# Assigned task
Note how many lines in the entries below contain the string "computer", and answer with that number and no other text.

*** Data provided ***

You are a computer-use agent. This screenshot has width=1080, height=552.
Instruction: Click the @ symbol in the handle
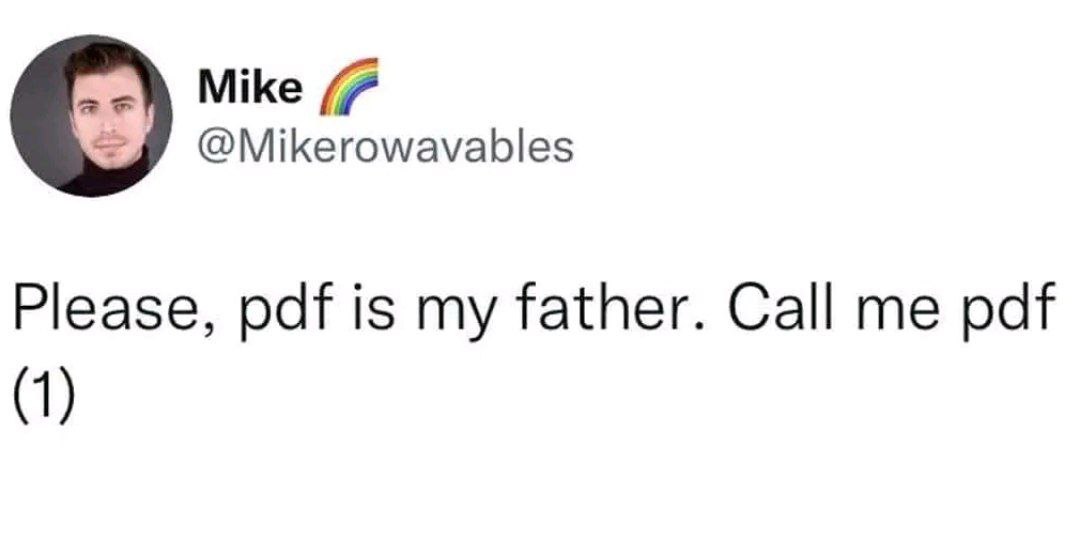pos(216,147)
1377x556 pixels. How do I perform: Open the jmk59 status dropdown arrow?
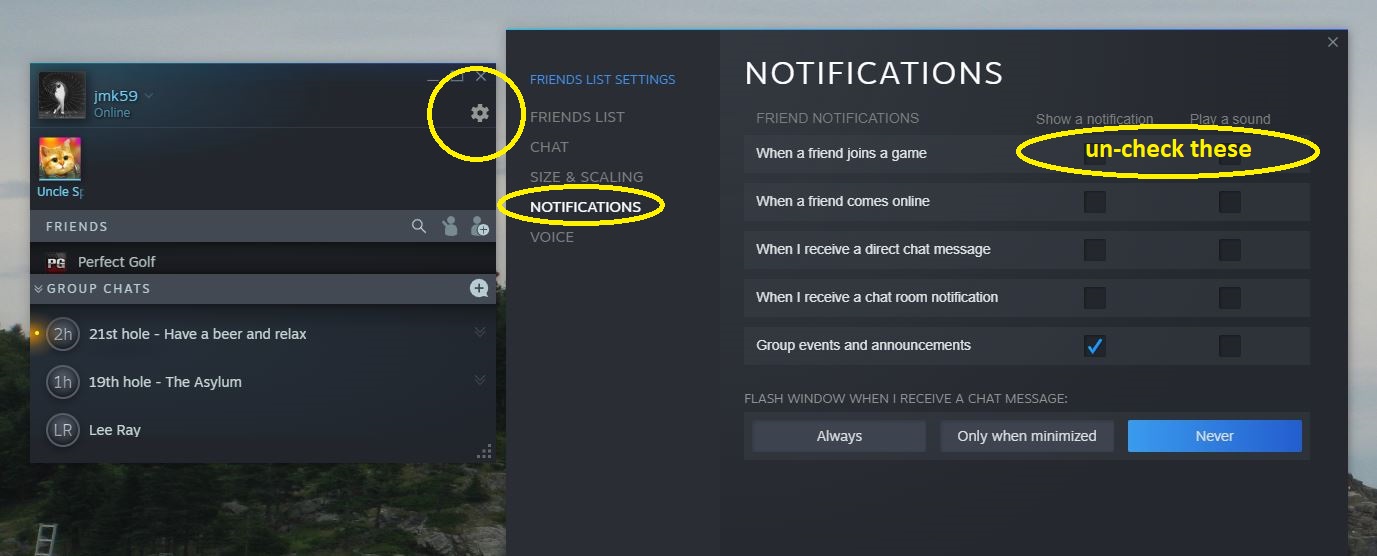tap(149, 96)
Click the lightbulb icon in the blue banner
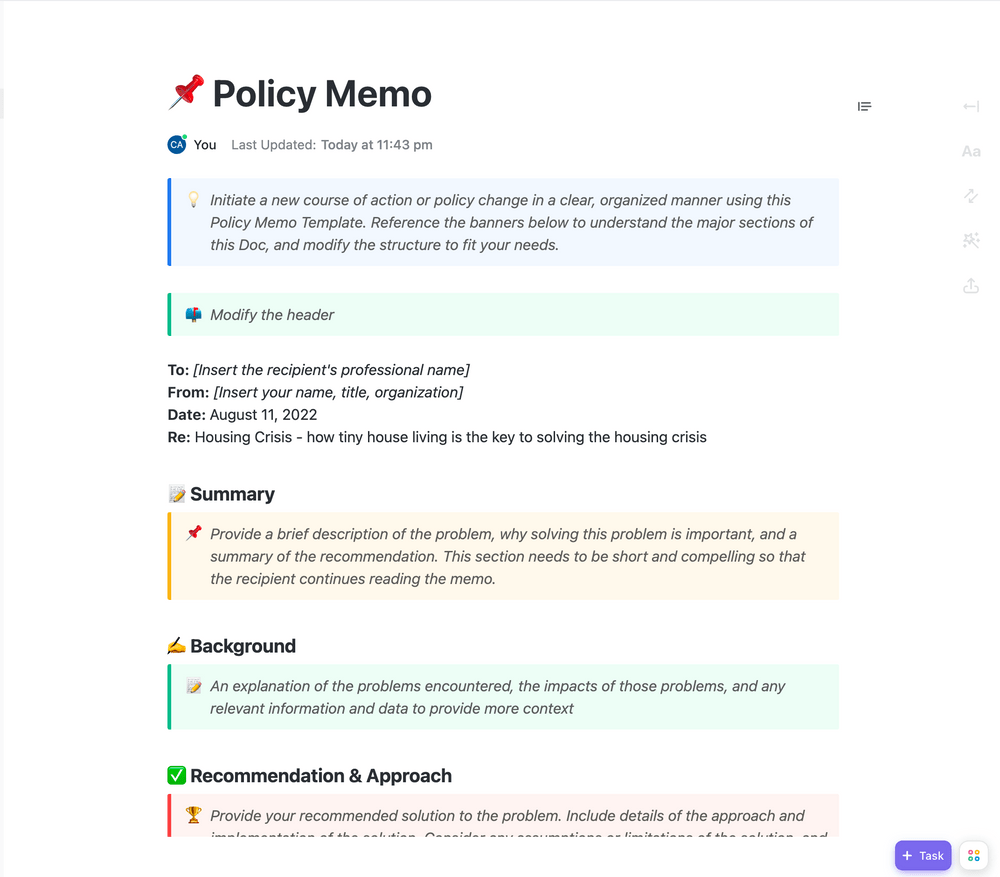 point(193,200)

*** End of Data provided ***
*** Data provided ***

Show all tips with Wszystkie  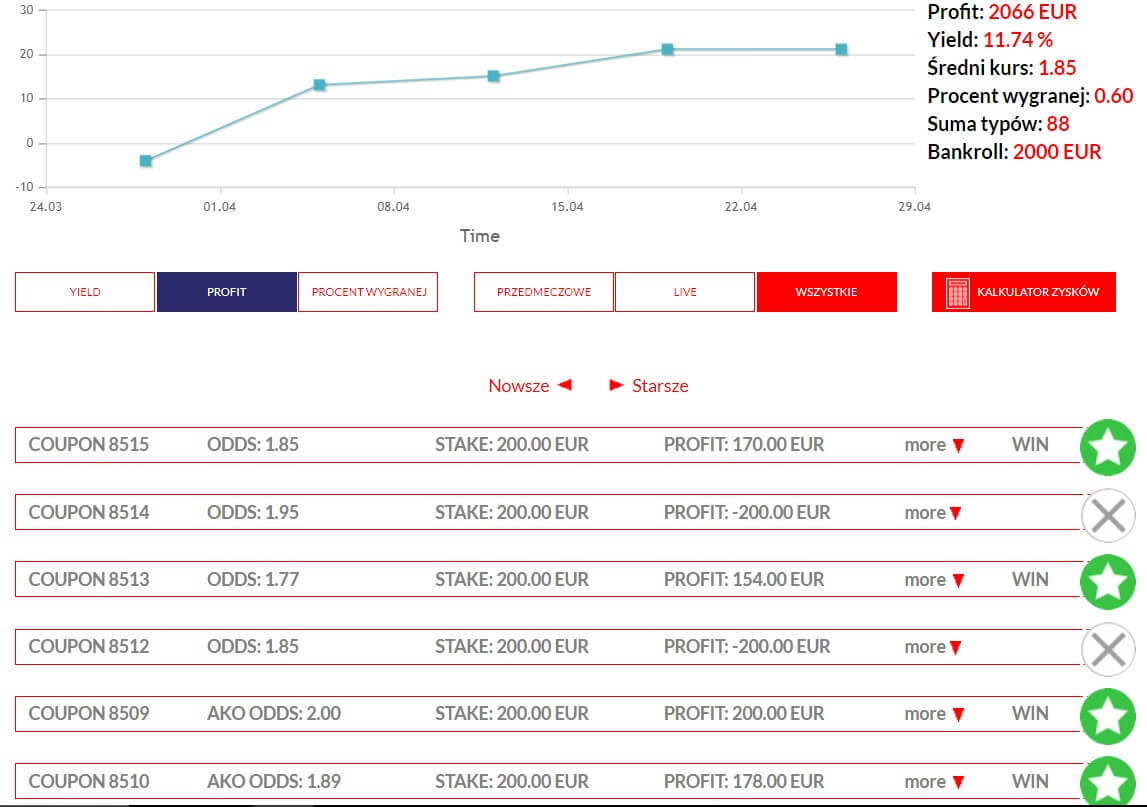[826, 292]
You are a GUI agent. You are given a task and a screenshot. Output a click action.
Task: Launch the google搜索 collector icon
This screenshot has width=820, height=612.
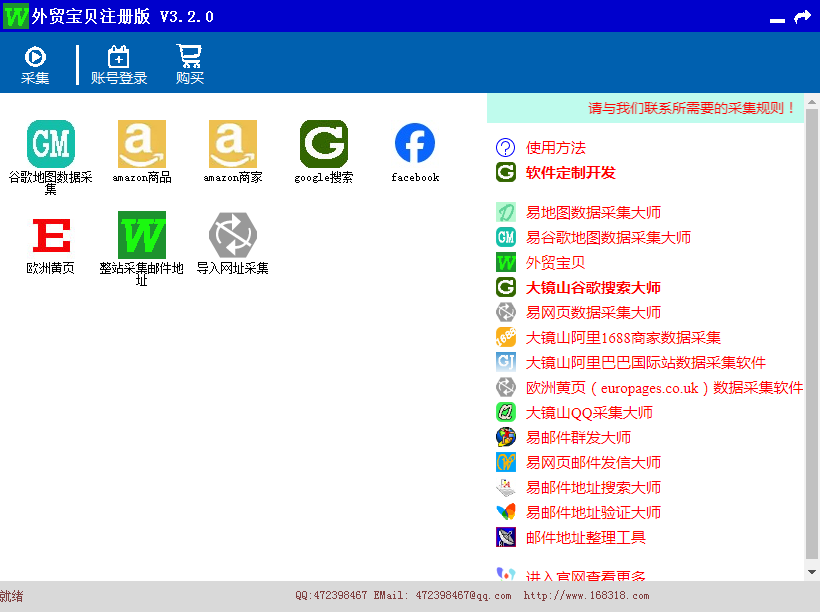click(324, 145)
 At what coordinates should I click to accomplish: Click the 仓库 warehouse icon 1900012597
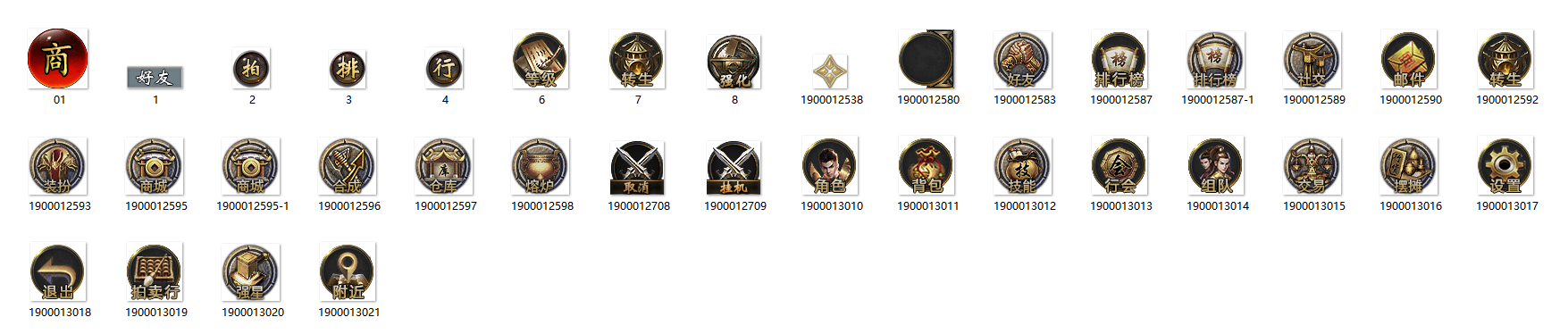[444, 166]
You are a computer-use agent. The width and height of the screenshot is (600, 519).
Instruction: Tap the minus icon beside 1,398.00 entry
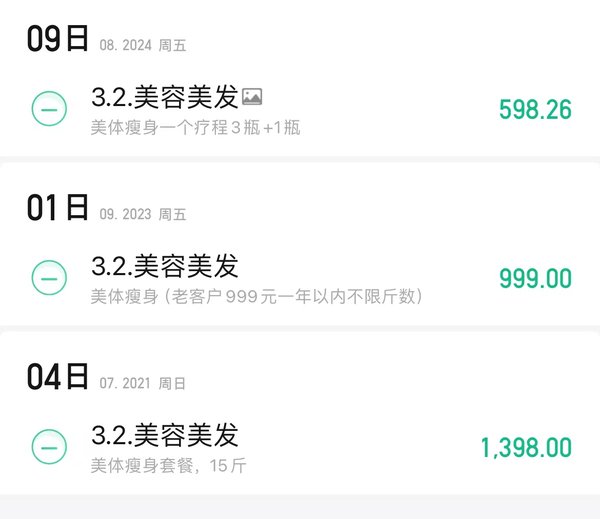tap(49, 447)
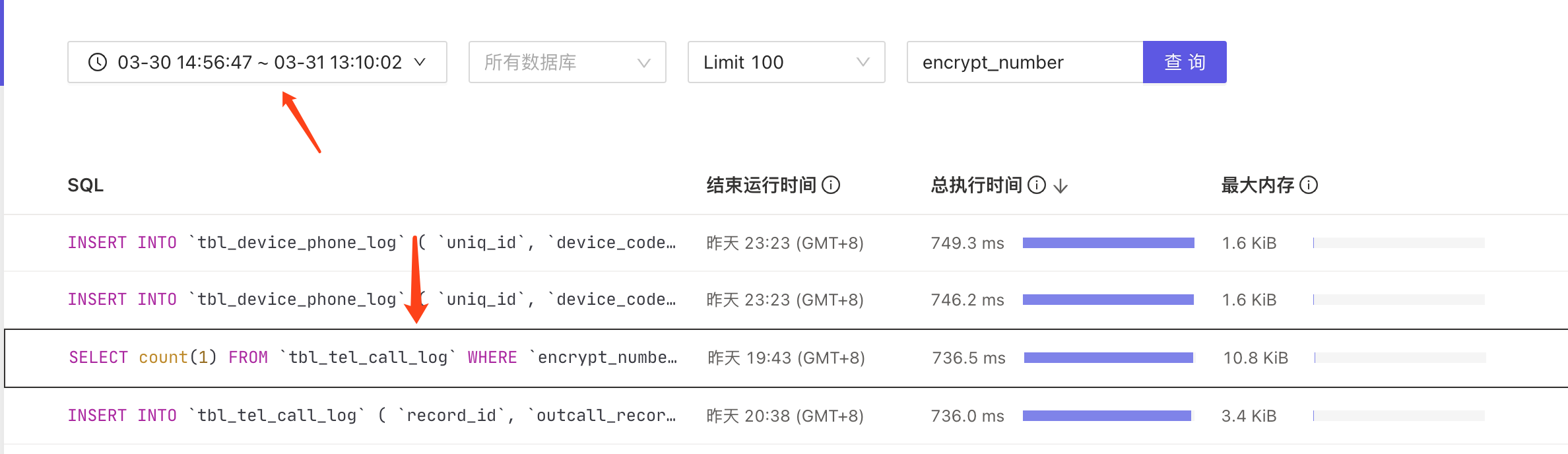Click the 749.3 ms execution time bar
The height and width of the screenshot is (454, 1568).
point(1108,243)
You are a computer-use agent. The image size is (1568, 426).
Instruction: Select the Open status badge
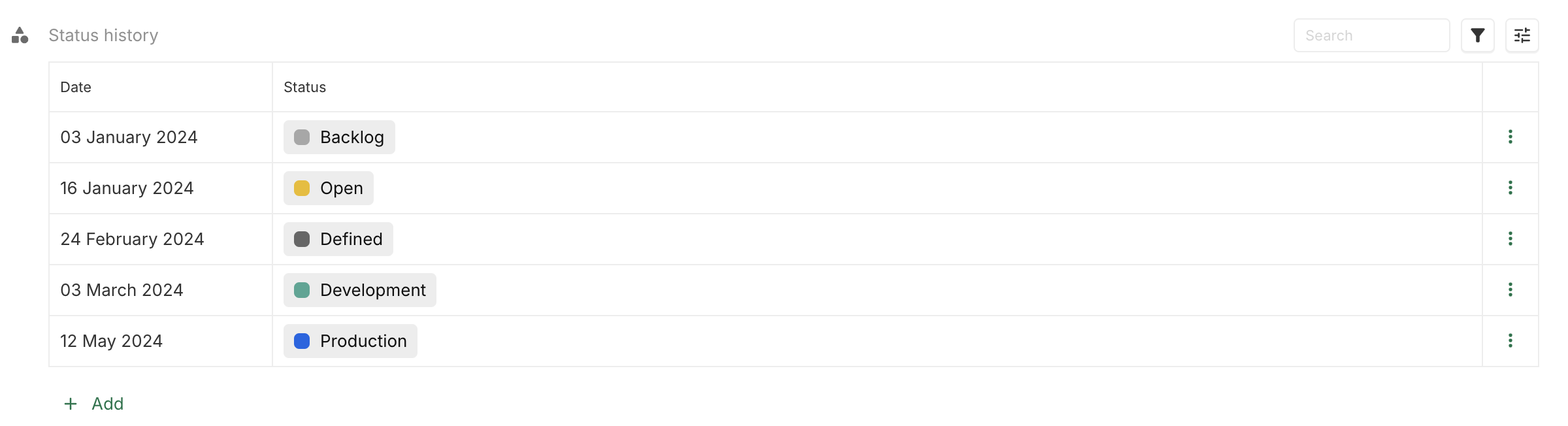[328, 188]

*** End of Data provided ***

# Exercise response
3